Convert every row below into a Markdown table with two columns, "No." for the row number and "Text" for the row itself, leaving out any blank lines.

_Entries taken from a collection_
_ _ _ _ _ _ _

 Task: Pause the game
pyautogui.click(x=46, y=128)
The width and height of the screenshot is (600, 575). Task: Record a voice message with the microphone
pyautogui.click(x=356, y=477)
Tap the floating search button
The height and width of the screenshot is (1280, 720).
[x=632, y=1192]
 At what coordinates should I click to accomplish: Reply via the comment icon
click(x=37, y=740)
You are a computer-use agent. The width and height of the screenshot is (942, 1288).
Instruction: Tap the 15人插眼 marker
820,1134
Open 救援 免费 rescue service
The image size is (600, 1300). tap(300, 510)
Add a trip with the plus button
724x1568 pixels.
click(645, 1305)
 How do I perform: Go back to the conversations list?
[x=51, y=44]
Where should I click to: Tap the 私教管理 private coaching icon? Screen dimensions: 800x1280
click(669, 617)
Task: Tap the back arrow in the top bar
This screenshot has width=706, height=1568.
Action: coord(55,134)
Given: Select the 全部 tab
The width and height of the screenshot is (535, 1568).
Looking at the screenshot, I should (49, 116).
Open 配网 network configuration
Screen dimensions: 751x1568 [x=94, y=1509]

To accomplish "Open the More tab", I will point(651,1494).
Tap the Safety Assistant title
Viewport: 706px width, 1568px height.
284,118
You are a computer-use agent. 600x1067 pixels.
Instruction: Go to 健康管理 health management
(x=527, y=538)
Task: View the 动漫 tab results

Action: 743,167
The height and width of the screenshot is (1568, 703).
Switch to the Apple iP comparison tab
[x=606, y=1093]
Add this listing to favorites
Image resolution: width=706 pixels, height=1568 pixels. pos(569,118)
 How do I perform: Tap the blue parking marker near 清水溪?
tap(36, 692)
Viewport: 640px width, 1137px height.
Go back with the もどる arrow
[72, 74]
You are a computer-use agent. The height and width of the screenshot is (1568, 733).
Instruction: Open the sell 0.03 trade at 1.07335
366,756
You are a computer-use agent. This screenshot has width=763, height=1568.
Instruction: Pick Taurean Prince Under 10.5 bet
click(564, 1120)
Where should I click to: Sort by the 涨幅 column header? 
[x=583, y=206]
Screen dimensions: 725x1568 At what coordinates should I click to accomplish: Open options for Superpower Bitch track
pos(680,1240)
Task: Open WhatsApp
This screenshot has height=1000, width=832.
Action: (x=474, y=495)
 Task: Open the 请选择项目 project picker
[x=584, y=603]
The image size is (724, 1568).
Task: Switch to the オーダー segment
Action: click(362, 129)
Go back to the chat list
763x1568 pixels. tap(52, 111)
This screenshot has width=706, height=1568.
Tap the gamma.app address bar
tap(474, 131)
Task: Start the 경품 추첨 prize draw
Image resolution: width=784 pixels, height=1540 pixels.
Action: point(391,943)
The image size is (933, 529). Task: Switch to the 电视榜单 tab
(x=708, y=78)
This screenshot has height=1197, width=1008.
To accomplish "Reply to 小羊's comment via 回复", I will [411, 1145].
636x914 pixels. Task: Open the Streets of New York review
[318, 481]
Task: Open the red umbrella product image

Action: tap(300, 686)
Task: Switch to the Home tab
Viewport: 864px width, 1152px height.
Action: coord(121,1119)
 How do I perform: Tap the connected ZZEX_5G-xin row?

_ _ _ _ _ _ _

_RESULT OF THIS EXERCISE_
| No. | Text |
|---|---|
| 1 |  Task: Pause the game |
| 2 | pyautogui.click(x=46, y=128) |
| 3 | The width and height of the screenshot is (600, 575). Task: Record a voice message with the microphone |
| 4 | pyautogui.click(x=356, y=477) |
| 5 | Tap the floating search button |
| 6 | The height and width of the screenshot is (1280, 720). |
| 7 | [x=632, y=1192] |
| 8 |  At what coordinates should I click to accomplish: Reply via the comment icon |
| 9 | click(x=37, y=740) |
| 10 | You are a computer-use agent. The width and height of the screenshot is (942, 1288). |
| 11 | Instruction: Tap the 15人插眼 marker |
| 12 | 820,1134 |
| 13 | Open 救援 免费 rescue service |
| 14 | The image size is (600, 1300). tap(300, 510) |
| 15 | Add a trip with the plus button |
| 16 | 724x1568 pixels. |
| 17 | click(645, 1305) |
| 18 |  How do I perform: Go back to the conversations list? |
| 19 | [x=51, y=44] |
| 20 | Where should I click to: Tap the 私教管理 private coaching icon? Screen dimensions: 800x1280 |
| 21 | click(669, 617) |
| 22 | Task: Tap the back arrow in the top bar |
| 23 | This screenshot has width=706, height=1568. |
| 24 | Action: coord(55,134) |
| 25 | Given: Select the 全部 tab |
| 26 | The width and height of the screenshot is (535, 1568). |
| 27 | Looking at the screenshot, I should (49, 116). |
| 28 | Open 配网 network configuration |
| 29 | Screen dimensions: 751x1568 [x=94, y=1509] |
| 30 | To accomplish "Open the More tab", I will point(651,1494). |
| 31 | Tap the Safety Assistant title |
| 32 | Viewport: 706px width, 1568px height. |
| 33 | 284,118 |
| 34 | You are a computer-use agent. 600x1067 pixels. |
| 35 | Instruction: Go to 健康管理 health management |
| 36 | (x=527, y=538) |
| 37 | Task: View the 动漫 tab results |
| 38 | Action: 743,167 |
| 39 | The height and width of the screenshot is (1568, 703). |
| 40 | Switch to the Apple iP comparison tab |
| 41 | [x=606, y=1093] |
| 42 | Add this listing to favorites |
| 43 | Image resolution: width=706 pixels, height=1568 pixels. pos(569,118) |
| 44 |  How do I perform: Tap the blue parking marker near 清水溪? |
| 45 | tap(36, 692) |
| 46 | Viewport: 640px width, 1137px height. |
| 47 | Go back with the もどる arrow |
| 48 | [72, 74] |
| 49 | You are a computer-use agent. The height and width of the screenshot is (1568, 733). |
| 50 | Instruction: Open the sell 0.03 trade at 1.07335 |
| 51 | 366,756 |
| 52 | You are a computer-use agent. This screenshot has width=763, height=1568. |
| 53 | Instruction: Pick Taurean Prince Under 10.5 bet |
| 54 | click(564, 1120) |
| 55 | Where should I click to: Sort by the 涨幅 column header?  |
| 56 | [x=583, y=206] |
| 57 | Screen dimensions: 725x1568 At what coordinates should I click to accomplish: Open options for Superpower Bitch track |
| 58 | pos(680,1240) |
| 59 | Task: Open WhatsApp |
| 60 | This screenshot has height=1000, width=832. |
| 61 | Action: (x=474, y=495) |
| 62 |  Task: Open the 请选择项目 project picker |
| 63 | [x=584, y=603] |
| 64 | The image size is (724, 1568). |
| 65 | Task: Switch to the オーダー segment |
| 66 | Action: click(362, 129) |
| 67 | Go back to the chat list |
| 68 | 763x1568 pixels. tap(52, 111) |
| 69 | This screenshot has width=706, height=1568. |
| 70 | Tap the gamma.app address bar |
| 71 | tap(474, 131) |
| 72 | Task: Start the 경품 추첨 prize draw |
| 73 | Image resolution: width=784 pixels, height=1540 pixels. |
| 74 | Action: point(391,943) |
| 75 | The image size is (933, 529). Task: Switch to the 电视榜单 tab |
| 76 | (x=708, y=78) |
| 77 | This screenshot has height=1197, width=1008. |
| 78 | To accomplish "Reply to 小羊's comment via 回复", I will [411, 1145]. |
| 79 | 636x914 pixels. Task: Open the Streets of New York review |
| 80 | [318, 481] |
| 81 | Task: Open the red umbrella product image |
| 82 | Action: tap(300, 686) |
| 83 | Task: Switch to the Home tab |
| 84 | Viewport: 864px width, 1152px height. |
| 85 | Action: coord(121,1119) |
| 86 |  How do I perform: Tap the connected ZZEX_5G-xin row? |